Na pequena fábrica da Momotaro Jeans no sudoeste do Japão, as calças são produzidas para serem usadas por décadas e vêm com uma garantia vitalícia de reparo.
Yoshiharu Okamoto mergulha lentamente fios de algodão em uma tigela de líquido azul que mancha suas mãos e unhas à medida que ele repete o processo.
O algodão é importado do Zimbábue, mas o índigo natural é colhido no Japão, com uma cor mais rica do que as imitações sintéticas, de acordo com Okamoto.
Ele diz que esse é um método "longo e caro", que era usado para tingir quimonos no período Edo, do século XVII ao XIX.
A Momotaro Jeans foi fundada em 2006 pela Japan Blue, uma das poucas produtoras de jeans da cidade litorânea de Kojima, conhecida por seu trabalho artesanal de qualidade.
"Somos muito rigorosos em todos os aspectos da fabricação", disse Masataka Suzuki, presidente da Japan Blue, à AFP.
Isso inclui "a qualidade da costura e do tingimento", o que torna essencial trabalhar com artesãos locais.
Essas técnicas não são baratas. A linha mais básica de jeans Momotaro é vendida por cerca de 30.000 ienes (1,2 mil reais na cotação atual), e os jeans com mistura de seda custam o dobro.
O produto mais caro da marca, feito à mão em uma máquina de madeira, custa mais de 200.000 ienes (7,7 mil reais na cotação atual).
O interesse pela Japan Blue está crescendo entre os compradores estrangeiros, como ocorreu com marcas populares de jeans de luxo, como a Evisu, de Osaka, e a Sugar Cane, de Tóquio.
As exportações agora respondem por 40% das vendas. A empresa inaugurou recentemente sua sexta loja em Kyoto, voltada para turistas de alto nível.
- Reputação de "nicho" -
A Kojima tem uma longa tradição em algodão e têxteis, e seus tecidos são usados por marcas internacionais de luxo.
O mercado de jeans japoneses "cresceu nos últimos 10 a 15 anos", diz Michael Pendlebury, que dirige uma loja de reparos de jeans no Reino Unido chamada'The Denim Doctor'.
Contudo, "eles não são acessíveis para a maioria das pessoas" e têm uma reputação de "nicho", de acordo com Pendlebury.
"As grandes marcas de jeans, como Levis, Diesel e Wrangler, são as maiores e mais usadas, mas a melhor qualidade é a japonesa, na minha opinião", opina o alfaiate.
A desvalorização do iene e um boom no turismo também podem impulsionar as vendas de jeans japoneses, acrescenta.
O nome Momotaro Jeans é uma homenagem a um herói popular de Okayama, onde Kojima está localizada.
As máquinas usadas em sua produção são antigas e lentas.
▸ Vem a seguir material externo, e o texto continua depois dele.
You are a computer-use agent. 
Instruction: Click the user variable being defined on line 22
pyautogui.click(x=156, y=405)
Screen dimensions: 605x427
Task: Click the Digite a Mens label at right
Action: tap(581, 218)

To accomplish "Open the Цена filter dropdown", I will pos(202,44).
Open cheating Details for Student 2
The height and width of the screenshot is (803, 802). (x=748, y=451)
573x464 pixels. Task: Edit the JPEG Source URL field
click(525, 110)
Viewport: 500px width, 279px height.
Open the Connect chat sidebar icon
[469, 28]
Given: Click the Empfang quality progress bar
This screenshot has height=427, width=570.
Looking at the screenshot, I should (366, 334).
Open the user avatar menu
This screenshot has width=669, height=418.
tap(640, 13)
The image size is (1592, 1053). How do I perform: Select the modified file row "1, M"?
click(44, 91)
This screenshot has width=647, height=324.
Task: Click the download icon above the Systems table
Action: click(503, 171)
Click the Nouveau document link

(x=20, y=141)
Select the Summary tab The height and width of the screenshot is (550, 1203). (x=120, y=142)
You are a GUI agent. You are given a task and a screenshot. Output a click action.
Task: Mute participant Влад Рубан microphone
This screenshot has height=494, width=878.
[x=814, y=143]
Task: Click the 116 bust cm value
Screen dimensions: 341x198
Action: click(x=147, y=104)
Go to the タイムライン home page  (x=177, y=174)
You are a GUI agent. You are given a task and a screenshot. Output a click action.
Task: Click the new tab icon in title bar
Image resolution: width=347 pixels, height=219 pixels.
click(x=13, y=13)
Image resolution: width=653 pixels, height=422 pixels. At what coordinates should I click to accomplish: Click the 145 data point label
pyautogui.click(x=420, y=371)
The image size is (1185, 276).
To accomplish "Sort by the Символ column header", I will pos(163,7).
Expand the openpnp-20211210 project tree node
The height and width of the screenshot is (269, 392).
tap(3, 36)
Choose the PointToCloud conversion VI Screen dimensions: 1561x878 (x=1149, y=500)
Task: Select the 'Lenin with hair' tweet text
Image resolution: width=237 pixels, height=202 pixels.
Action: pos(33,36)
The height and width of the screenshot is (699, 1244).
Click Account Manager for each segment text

Elas são danificadas com frequência e as únicas pessoas que sabem consertá-las têm mais de 70 anos, de acordo com Shigeru Uchida, um tecelão de 78 anos.
A marca usa alguns teares de lançadeira fabricados na década de 1980.
"Restam apenas alguns no Japão, porque não são mais produzidos", diz Uchida.
Apesar da complexidade, ele acredita que o tecido faz com que valha a pena.
"A textura é muito macia ao toque e, quando o jeans é produzido, ele é muito duradouro", afirma Uchida.
Suzuki diz que a Momotaro Jeans é uma opção "sustentável porque não importa quando o produto é trazido para nós, assumimos a responsabilidade do reparo".
"Queremos preservar a marca o máximo possível".